>> BEGIN Source records
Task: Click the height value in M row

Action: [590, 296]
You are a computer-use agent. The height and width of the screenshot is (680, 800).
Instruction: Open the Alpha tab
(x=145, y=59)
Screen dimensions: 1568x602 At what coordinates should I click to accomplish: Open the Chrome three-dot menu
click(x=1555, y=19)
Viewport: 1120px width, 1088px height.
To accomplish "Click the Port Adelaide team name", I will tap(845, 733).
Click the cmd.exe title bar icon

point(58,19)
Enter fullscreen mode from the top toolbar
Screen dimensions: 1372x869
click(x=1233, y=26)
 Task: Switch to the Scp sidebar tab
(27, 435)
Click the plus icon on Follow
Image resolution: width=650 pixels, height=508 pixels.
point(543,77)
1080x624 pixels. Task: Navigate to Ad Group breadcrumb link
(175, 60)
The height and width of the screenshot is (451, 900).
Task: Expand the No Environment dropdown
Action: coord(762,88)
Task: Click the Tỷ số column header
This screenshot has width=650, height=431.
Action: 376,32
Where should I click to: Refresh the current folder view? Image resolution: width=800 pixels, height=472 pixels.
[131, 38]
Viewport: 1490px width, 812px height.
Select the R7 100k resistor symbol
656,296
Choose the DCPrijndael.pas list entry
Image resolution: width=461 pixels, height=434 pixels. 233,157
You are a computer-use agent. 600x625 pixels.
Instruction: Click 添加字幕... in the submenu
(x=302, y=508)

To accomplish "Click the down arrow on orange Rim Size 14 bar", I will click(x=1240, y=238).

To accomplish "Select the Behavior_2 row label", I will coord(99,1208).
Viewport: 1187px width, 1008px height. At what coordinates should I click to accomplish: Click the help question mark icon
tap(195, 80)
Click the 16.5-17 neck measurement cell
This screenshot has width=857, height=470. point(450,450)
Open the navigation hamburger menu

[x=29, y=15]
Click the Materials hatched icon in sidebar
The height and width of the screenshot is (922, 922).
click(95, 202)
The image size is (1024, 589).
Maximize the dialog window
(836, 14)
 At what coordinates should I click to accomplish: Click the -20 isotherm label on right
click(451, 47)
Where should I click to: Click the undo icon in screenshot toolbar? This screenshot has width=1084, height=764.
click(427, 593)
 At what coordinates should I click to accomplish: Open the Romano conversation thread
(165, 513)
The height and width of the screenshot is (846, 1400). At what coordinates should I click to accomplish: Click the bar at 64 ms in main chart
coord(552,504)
>> END Source records
### What the task requires
Retype all of the lines above, keeping every character unchanged.

### Response
Task: Click the height value in M row

Action: [590, 296]
You are a computer-use agent. The height and width of the screenshot is (680, 800).
Instruction: Open the Alpha tab
(x=145, y=59)
Screen dimensions: 1568x602 At what coordinates should I click to accomplish: Open the Chrome three-dot menu
click(x=1555, y=19)
Viewport: 1120px width, 1088px height.
To accomplish "Click the Port Adelaide team name", I will tap(845, 733).
Click the cmd.exe title bar icon

point(58,19)
Enter fullscreen mode from the top toolbar
Screen dimensions: 1372x869
click(x=1233, y=26)
 Task: Switch to the Scp sidebar tab
(27, 435)
Click the plus icon on Follow
Image resolution: width=650 pixels, height=508 pixels.
point(543,77)
1080x624 pixels. Task: Navigate to Ad Group breadcrumb link
(175, 60)
The height and width of the screenshot is (451, 900).
Task: Expand the No Environment dropdown
Action: coord(762,88)
Task: Click the Tỷ số column header
This screenshot has width=650, height=431.
Action: 376,32
Where should I click to: Refresh the current folder view? Image resolution: width=800 pixels, height=472 pixels.
[131, 38]
Viewport: 1490px width, 812px height.
Select the R7 100k resistor symbol
656,296
Choose the DCPrijndael.pas list entry
Image resolution: width=461 pixels, height=434 pixels. 233,157
You are a computer-use agent. 600x625 pixels.
Instruction: Click 添加字幕... in the submenu
(x=302, y=508)

To accomplish "Click the down arrow on orange Rim Size 14 bar", I will click(x=1240, y=238).

To accomplish "Select the Behavior_2 row label", I will coord(99,1208).
Viewport: 1187px width, 1008px height. At what coordinates should I click to accomplish: Click the help question mark icon
tap(195, 80)
Click the 16.5-17 neck measurement cell
This screenshot has width=857, height=470. point(450,450)
Open the navigation hamburger menu

[x=29, y=15]
Click the Materials hatched icon in sidebar
The height and width of the screenshot is (922, 922).
click(95, 202)
The image size is (1024, 589).
Maximize the dialog window
(836, 14)
 At what coordinates should I click to accomplish: Click the -20 isotherm label on right
click(451, 47)
Where should I click to: Click the undo icon in screenshot toolbar? This screenshot has width=1084, height=764.
click(427, 593)
 At what coordinates should I click to accomplish: Open the Romano conversation thread
(165, 513)
The height and width of the screenshot is (846, 1400). At what coordinates should I click to accomplish: Click the bar at 64 ms in main chart
coord(552,504)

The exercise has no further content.